Providing Venezuelans with plentiful, price-fixed goods has worked in the past.

In a major pre-Christmas campaign in 2013, when the price of oil was still high, Maduro sent soldiers to occupy stores and ordered that the price of electronics and clothes be slashed, helping his party win regional elections.

In an echo of that strategy, state television is now broadcasting the arrival of toys, pork, and even Christmas trees to Venezuela's Caribbean shores, with state officials vowing the goods will be sold cheaply and benefit all families.

While Maduro puts on his show, families in Venezuela can't eat. The government has taken over the economy and its Potemkin villages are falling apart.

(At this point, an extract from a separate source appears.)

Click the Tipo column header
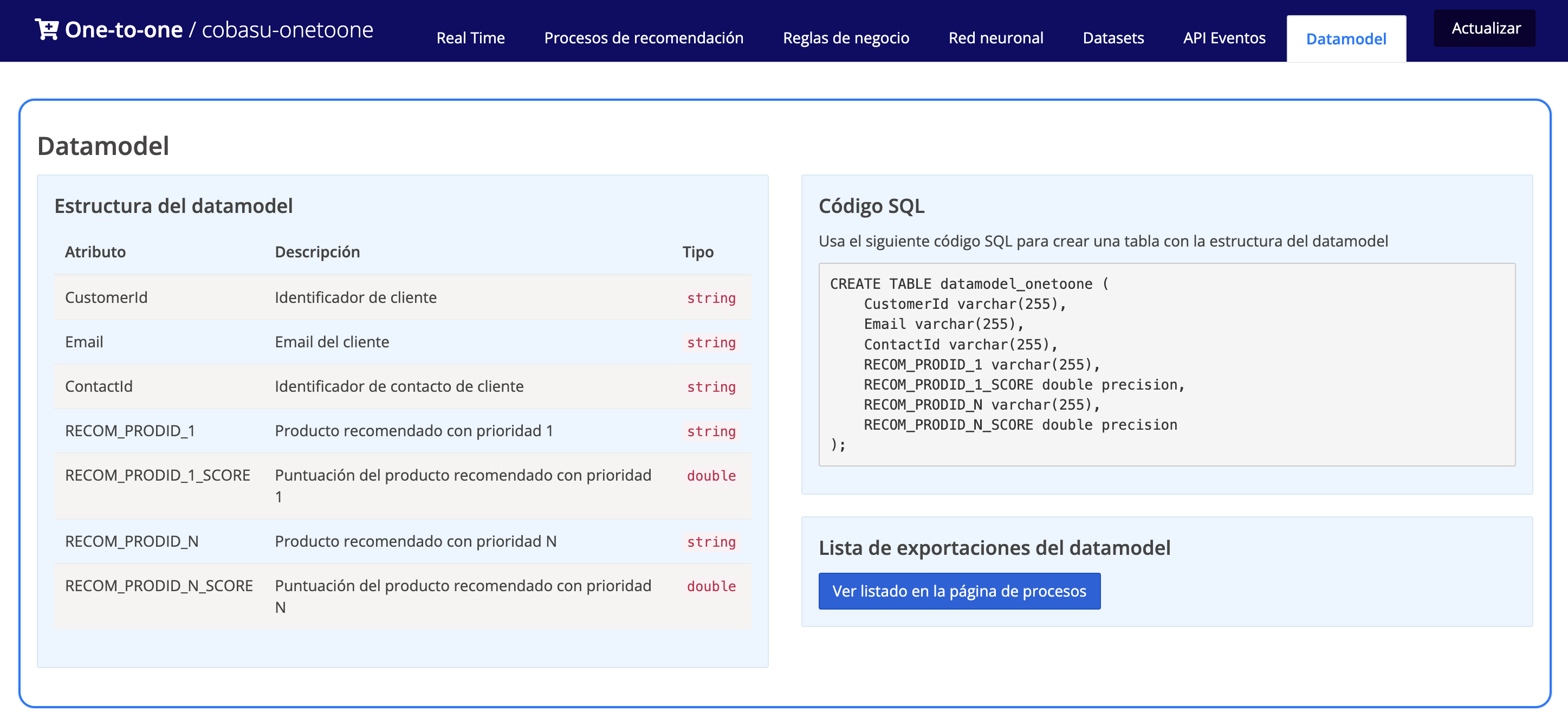Screen dimensions: 1568x725 (697, 251)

"Two years ago you would have seen 25," Rafael Pina, a port worker, said as he took a break in a leafy square in front of the docks. "This isn't a shadow of what it used to be. Shipping companies are letting people go because of the low activity ... It doesn't feel like Christmas-time."

La Guaira, the country's second biggest port just an hour from Caracas which receives mainly consumer goods, processed 42 percent less merchandise in the first nine months of this year compared with 2014, according to data from state port administrator Bolipuertos.

"Only the government is importing," said an executive with another leading foreign shipping company.

"But a year ago a ship from Brazil would arrive every 10 days with something for the government, and now one arrives only every 25 days," he added, asking not to be named because he is not authorized to speak publicly on the matter.

And the government can't actually keep its Socialist promises.

In the 23 de Enero slum, a "Chavista" stronghold, the government this month went door-to-door distributing numbers that allowed residents to cue up at an outdoor state market to buy chicken, pasta, rice and milk.

"But they haven't been back in two weeks," said Luisa, 82, who had unsuccessfully gone to look for food elsewhere.

Maduro was focusing on what really mattered, packing the Supreme Court to frustrate the wishes of voters. Merry Marxmass.